Instructions for the task:
Reproduce verbatim the records from the line with "Task: Click the home icon in title bar" to the line with "I will coord(317,894).", both lines included.

Supplied entries:
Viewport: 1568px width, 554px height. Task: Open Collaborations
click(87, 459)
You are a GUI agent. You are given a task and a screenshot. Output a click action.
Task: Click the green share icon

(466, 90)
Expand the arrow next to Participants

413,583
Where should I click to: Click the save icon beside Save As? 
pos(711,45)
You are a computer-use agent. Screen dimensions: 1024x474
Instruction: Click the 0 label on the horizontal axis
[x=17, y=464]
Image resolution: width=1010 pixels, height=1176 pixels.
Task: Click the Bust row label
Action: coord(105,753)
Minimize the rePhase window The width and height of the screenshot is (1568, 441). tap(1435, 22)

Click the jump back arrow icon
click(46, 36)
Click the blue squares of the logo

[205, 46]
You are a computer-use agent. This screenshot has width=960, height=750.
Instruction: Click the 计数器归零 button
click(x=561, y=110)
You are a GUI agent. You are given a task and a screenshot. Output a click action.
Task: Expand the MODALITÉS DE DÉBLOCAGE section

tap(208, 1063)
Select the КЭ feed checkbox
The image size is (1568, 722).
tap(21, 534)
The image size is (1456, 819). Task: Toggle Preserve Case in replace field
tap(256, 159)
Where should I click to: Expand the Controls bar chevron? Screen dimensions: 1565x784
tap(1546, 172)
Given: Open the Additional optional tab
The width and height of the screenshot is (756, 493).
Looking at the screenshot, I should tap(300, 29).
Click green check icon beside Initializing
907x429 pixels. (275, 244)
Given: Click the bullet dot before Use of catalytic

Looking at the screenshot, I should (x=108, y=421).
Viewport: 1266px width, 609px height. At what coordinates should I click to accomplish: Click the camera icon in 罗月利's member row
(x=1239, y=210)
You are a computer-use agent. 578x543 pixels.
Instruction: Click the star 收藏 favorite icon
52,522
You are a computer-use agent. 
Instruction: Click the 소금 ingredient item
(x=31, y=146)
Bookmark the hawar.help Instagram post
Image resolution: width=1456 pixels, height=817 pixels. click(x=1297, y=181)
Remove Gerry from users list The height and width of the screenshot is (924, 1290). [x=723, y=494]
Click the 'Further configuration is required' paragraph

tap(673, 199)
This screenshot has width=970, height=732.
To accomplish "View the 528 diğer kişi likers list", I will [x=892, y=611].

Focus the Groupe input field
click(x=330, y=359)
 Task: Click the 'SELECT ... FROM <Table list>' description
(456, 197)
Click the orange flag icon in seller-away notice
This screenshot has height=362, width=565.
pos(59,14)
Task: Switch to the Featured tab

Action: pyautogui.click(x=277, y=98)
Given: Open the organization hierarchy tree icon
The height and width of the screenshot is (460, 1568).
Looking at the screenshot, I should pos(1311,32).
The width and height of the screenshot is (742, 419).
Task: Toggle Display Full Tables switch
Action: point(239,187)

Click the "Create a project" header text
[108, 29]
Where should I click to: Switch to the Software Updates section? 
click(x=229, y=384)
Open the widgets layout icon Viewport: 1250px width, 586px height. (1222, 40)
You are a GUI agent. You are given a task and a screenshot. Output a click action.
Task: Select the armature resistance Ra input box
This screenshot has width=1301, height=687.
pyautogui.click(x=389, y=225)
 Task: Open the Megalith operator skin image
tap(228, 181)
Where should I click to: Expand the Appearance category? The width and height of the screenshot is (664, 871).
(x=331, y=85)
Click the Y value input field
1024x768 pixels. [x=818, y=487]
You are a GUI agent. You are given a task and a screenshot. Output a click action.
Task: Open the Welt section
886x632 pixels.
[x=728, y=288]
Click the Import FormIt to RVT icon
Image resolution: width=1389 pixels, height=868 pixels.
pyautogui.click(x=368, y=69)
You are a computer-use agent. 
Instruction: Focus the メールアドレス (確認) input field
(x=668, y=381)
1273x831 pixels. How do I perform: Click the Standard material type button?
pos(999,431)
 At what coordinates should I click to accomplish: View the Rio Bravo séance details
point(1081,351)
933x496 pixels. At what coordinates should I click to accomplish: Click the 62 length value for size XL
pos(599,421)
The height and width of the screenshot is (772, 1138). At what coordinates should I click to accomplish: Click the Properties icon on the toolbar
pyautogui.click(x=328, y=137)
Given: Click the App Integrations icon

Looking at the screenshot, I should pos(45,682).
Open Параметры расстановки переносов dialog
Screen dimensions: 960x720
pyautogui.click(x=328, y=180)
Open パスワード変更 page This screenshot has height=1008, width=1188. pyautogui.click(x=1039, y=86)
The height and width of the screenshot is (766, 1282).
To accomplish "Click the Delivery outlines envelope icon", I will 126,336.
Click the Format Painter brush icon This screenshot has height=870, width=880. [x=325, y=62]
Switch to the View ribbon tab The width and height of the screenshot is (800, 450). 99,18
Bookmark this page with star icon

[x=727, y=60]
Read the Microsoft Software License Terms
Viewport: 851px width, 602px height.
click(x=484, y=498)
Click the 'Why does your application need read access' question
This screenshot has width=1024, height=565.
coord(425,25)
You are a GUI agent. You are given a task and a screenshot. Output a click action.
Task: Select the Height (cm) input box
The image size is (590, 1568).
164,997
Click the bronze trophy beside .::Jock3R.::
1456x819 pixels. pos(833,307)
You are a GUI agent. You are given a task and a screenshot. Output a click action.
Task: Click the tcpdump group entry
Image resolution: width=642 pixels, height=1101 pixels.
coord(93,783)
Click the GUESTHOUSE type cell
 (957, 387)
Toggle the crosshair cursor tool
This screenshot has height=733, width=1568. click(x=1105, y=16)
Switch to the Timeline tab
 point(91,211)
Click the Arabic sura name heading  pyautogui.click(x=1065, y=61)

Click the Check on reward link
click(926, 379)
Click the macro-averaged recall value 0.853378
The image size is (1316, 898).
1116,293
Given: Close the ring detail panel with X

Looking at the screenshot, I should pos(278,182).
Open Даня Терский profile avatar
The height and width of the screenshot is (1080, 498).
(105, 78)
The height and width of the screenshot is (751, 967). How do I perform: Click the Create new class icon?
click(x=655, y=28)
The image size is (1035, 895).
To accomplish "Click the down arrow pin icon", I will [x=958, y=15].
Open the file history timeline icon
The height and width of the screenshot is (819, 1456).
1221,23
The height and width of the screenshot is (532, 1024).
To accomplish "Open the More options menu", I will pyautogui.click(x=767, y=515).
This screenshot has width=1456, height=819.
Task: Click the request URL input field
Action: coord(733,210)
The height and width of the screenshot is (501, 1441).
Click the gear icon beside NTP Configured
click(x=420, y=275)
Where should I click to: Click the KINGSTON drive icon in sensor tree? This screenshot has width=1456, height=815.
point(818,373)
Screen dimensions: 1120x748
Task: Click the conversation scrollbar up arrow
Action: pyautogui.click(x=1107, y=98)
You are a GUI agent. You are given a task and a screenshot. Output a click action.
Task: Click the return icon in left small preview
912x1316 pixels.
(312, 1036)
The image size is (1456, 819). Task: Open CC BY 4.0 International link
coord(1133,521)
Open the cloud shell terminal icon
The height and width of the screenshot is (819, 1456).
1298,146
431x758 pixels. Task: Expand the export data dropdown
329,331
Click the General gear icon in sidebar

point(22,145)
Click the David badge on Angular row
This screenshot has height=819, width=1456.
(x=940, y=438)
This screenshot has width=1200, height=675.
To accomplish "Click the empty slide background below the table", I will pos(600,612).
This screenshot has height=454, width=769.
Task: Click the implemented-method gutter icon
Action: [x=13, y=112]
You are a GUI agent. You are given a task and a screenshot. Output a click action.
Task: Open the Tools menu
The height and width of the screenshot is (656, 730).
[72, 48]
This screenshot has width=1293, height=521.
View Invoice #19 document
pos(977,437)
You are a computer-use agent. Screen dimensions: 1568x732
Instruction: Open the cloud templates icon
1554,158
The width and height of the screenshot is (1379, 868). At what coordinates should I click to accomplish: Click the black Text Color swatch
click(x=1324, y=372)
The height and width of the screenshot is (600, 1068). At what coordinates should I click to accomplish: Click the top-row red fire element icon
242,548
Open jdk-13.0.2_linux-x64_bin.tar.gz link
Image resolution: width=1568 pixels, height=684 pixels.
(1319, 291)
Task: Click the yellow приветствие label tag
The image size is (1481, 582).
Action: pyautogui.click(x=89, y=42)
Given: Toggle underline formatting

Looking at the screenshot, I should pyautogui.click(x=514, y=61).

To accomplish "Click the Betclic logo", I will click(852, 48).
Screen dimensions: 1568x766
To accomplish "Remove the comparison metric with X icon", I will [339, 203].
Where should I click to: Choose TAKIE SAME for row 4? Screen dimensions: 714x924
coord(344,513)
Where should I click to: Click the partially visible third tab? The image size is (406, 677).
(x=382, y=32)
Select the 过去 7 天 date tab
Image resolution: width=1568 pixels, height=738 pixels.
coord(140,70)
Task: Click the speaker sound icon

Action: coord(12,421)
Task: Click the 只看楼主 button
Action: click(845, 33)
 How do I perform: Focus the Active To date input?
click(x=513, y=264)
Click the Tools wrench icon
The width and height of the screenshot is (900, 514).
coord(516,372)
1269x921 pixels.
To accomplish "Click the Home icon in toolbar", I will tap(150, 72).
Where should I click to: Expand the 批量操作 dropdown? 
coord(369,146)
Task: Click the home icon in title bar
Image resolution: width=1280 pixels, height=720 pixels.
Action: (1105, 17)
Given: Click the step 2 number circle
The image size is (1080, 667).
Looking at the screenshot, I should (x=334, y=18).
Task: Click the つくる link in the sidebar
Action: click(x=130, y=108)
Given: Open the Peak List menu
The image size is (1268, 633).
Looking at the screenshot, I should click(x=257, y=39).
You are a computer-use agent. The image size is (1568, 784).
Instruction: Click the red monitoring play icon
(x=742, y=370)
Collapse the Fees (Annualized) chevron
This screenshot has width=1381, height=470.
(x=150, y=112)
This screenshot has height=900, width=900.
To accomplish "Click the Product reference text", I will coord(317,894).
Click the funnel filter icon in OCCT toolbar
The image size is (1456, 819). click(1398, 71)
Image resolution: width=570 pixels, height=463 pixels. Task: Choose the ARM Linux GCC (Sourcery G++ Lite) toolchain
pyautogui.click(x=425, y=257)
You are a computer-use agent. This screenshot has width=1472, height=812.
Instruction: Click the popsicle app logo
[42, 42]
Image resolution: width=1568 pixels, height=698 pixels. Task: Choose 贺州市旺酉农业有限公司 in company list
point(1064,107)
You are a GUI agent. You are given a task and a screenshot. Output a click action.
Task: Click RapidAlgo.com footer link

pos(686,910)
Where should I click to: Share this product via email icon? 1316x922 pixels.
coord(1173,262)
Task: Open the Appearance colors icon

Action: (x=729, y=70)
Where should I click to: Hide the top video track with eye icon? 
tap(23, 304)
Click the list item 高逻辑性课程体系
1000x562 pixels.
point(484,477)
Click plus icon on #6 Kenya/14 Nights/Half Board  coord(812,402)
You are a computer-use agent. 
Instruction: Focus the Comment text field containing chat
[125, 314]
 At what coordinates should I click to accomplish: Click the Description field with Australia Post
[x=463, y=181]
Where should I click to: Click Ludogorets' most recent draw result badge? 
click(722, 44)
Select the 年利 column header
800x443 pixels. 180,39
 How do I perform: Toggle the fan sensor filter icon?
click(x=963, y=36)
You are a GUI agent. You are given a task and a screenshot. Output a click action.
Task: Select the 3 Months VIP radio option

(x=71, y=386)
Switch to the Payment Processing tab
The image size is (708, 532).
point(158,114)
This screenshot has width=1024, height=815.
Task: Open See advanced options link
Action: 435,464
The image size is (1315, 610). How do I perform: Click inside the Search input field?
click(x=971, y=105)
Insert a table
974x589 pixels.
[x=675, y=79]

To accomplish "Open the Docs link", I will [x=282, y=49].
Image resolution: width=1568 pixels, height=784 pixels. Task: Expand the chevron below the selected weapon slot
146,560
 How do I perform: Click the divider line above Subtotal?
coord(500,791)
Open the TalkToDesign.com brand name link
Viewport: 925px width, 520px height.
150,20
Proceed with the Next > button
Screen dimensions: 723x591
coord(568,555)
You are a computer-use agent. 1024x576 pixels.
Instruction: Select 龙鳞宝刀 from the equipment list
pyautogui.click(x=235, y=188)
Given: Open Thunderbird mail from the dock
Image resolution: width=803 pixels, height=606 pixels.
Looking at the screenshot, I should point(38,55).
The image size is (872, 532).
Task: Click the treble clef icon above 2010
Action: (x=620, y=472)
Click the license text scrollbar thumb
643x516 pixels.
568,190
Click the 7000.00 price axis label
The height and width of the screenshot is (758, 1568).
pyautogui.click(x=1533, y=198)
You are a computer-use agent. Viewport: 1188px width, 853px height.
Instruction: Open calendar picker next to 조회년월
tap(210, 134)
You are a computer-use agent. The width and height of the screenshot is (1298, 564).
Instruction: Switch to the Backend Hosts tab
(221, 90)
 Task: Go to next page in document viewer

Solution to this exercise:
Task: Click the home icon in title bar
Image resolution: width=1280 pixels, height=720 pixels.
Action: (1105, 17)
Given: Click the step 2 number circle
The image size is (1080, 667).
Looking at the screenshot, I should (x=334, y=18).
Task: Click the つくる link in the sidebar
Action: click(x=130, y=108)
Given: Open the Peak List menu
The image size is (1268, 633).
Looking at the screenshot, I should click(x=257, y=39).
You are a computer-use agent. The image size is (1568, 784).
Instruction: Click the red monitoring play icon
(x=742, y=370)
Collapse the Fees (Annualized) chevron
This screenshot has width=1381, height=470.
(x=150, y=112)
This screenshot has height=900, width=900.
To accomplish "Click the Product reference text", I will coord(317,894).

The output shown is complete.